Десять лет в изгнании (Сталь) - страница 58

Член Государственного совета, которому поручено было ревизовать работу этой школы, заверил первого консула, что отныне она будет выпускать лишь людей рассудительных, что на нынешнем языке означает: людей, которые умеют покоряться силе и слушаться лишь велений корысти.

С огромным трудом удалось добиться от первого консула позволения преподавать в школах латынь, греческий же был изгнан из них раз и навсегда.>274 В самом деле, на что этот древний язык подданным государства, глава которого нуждается только в землепашцах и в солдатах? Да и землепашцев-то терпит лишь потому, что они кормят тех, кого он посылает на смерть. Все образование приняло военный характер; барабанный бой сообщал о начале уроков грамматики; капралы посвящали учеников в тайны словесности. Бонапарта уподобляли Карлу Великому, тогда как гораздо справедливее было противопоставить этих двух правителей, ибо если второй сильно опередил свой век, то первый сильно от него отстал.>275 Единственный способ обнаружить сходство между ними — признать, что они двигались навстречу друг другу. Бонапарт был куда ближе к истине, когда в узком кругу сокрушался о том, что, в отличие от Тамерлана, не имеет под своим началом народов, не умеющих рассуждать.>276 Следует признать, что за последние годы бедные французы поспешили исправить этот недостаток: они сохранили природный ум, но утратили ту свободу в мыслях и в речах, какой пользовались даже при самых деспотических правителях. Впрочем, даже исповедуй Бонапарт более либеральные взгляды на народное просвещение, воинской повинности, установленной им во Франции, было довольно, чтобы отбить у родителей охоту давать детям образование, а у детей — охоту его получать. Природа Бонапартова деспотизма такова, что, как бы ни складывались дела, он не может завещать грядущим поколениям ничего, кроме несчастий и невежества.
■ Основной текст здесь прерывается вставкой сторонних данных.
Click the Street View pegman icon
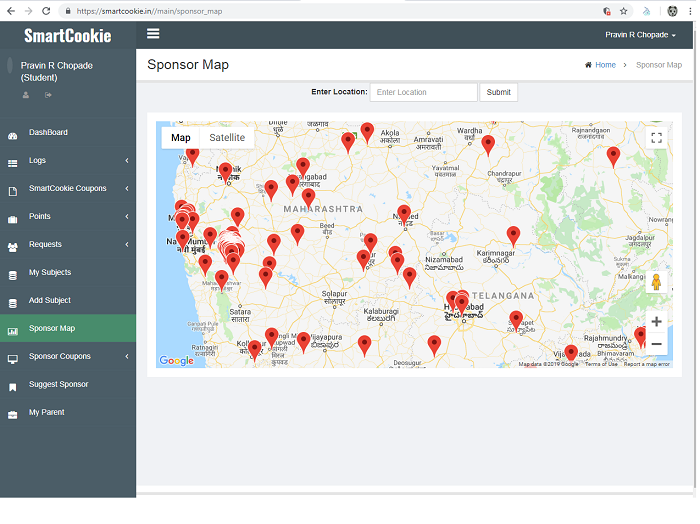 coord(656,283)
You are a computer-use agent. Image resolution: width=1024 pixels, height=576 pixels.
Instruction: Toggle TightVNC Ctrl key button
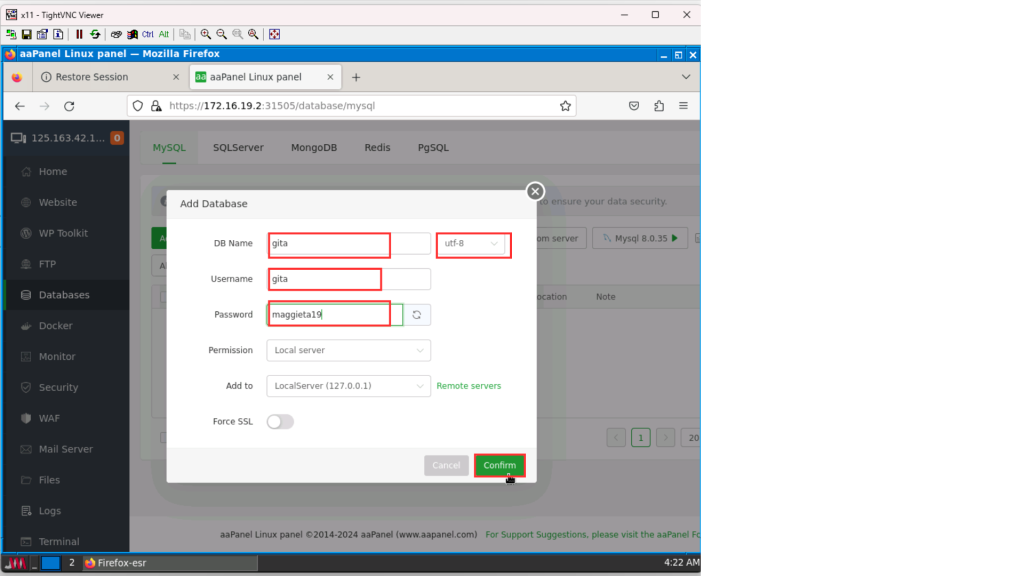[148, 34]
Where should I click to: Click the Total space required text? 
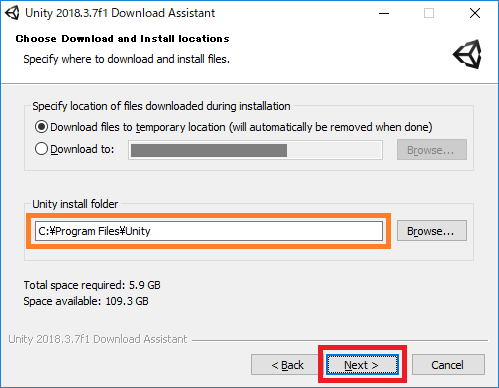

В том же году>277 1 5 августа впервые был торжественно отмечен день рождения первого консула, и с тех пор этот праздник заменил все прочие. Среди тысячи льстецов, поздравлявших именинника на страницах «Монитёра», особенно отличился один префект с того побережья Франции, что обращено в сторону Англии: он сообщил, что, создав Бонапарта, Господь Бог почил от всех дел своих.>278 Говоря иначе, низость с каждым днем все сильнее подтачивала самые основания человеческого достоинства. Всех чиновников, от привратников до консулов, обрядили в мундиры; фраки членов Института украсились вышитыми оливковыми ветвями; одним словом, если в Англии даже офицеры носят мундиры только в полку, во Франции последний приказчик обзавелся золотыми или серебряными галунами, призванными отличать его от простых смертных. Удовлетворение всех этих тщеславных домогательств зависело от одного-единственного человека, что предвещало господство деспотизма под именем монархии: ведь республики более уже не существовало, чаяния же людей просвещенных не простирались дальше конституционной монархии. Однако такое устройство отвечало натуре Бонапарта еще меньше, нежели господство мятежников; он охотнее смирился бы с риском подвергнуться угнетению, чем отказался от возможности стать угнетателем самому.